In the article on protecting eyesight in summer, how many people did the research commissioned by Specsavers survey?

**Reading passage**
··········

Warning to protect fragile eyesight in summer

PARRAMATTA residents are among those risking damage to their eyesight with recent findings showing 40 percent don’t bother wearing UV-protected sunglasses.

An estimated 79,000 residents in this city have not worn sunglasses despite UV levels in Parramatta are “extreme in summer.”

Australia is one of the countries with highest rates of skin cancer cases.

Local Specsavers optometrist Jenny Tam said: “It’s worrying to hear that 40% of people are still not wearing sunglasses.

“It’s important that we all understand the long-term damage of the sun on our eyes and how to prevent it,” she said/

“While our eyelids are designed to protect our eyes, the skin around our eyes is very thin and contains fragile tissues that can easily be damaged by UV light.”

The effects are serious, Ms Tam said, citing melanoma, cataracts and macular degeneration among treatable cancers and ailments that can be prevented by doing the right thing.

Specsavers has commissioned the research on 1,016 people aged 18 years old and older, revealing more than half of adult Australians have no clear idea about the signs of sun damage to their eyes.

On average, the research found Australians spend at least two hours outside in the sun during summer, and nearly half of them don’t wear sunglasses.

If they wear sunglasses, the respondents said they choose sunglasses based on how it looks on them rather than picking a style with recommended level of UV protection.

“Locals should know what to look for when choosing sunglasses,” Ms Tam said. “Just as sunscreen is critical for your skin, ensure you are wearing sunglasses with UV protection.”

··········

**Given data**
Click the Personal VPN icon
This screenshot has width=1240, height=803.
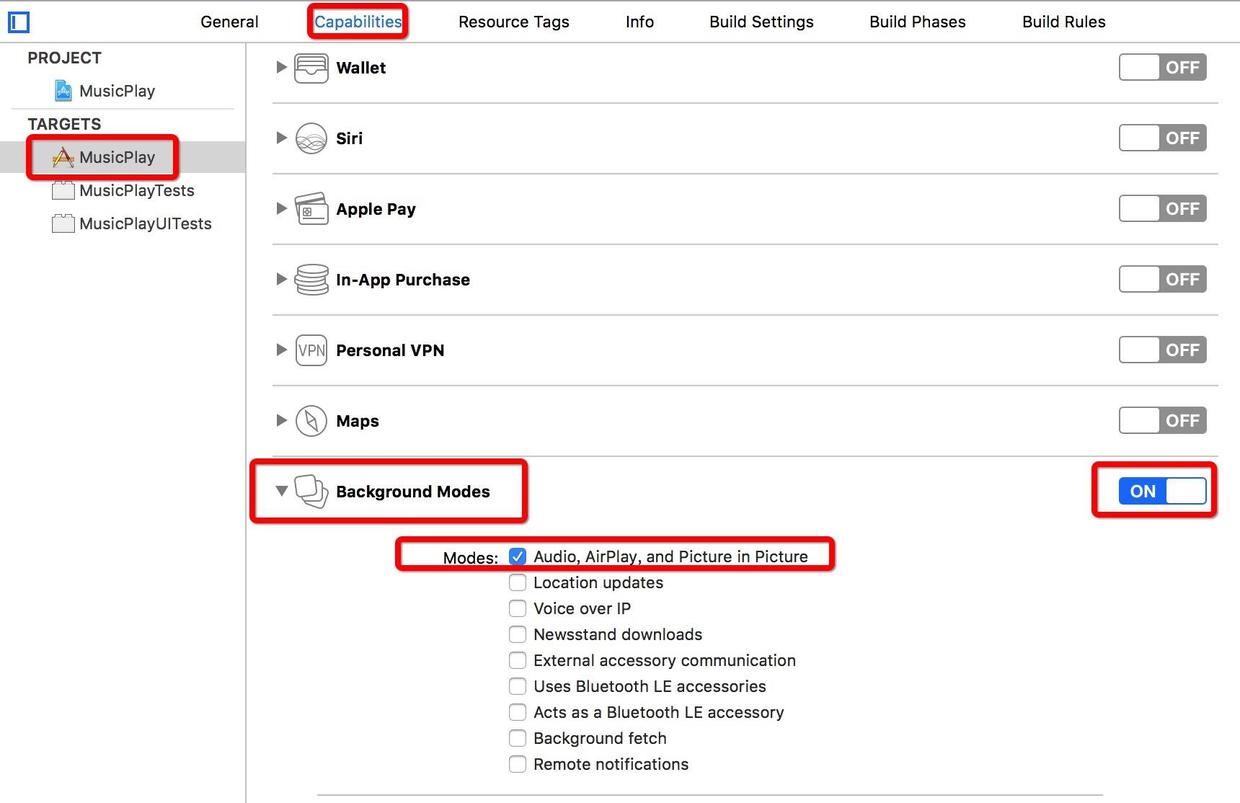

··········

**Task solution**
It surveyed 1,016 people aged 18 and older.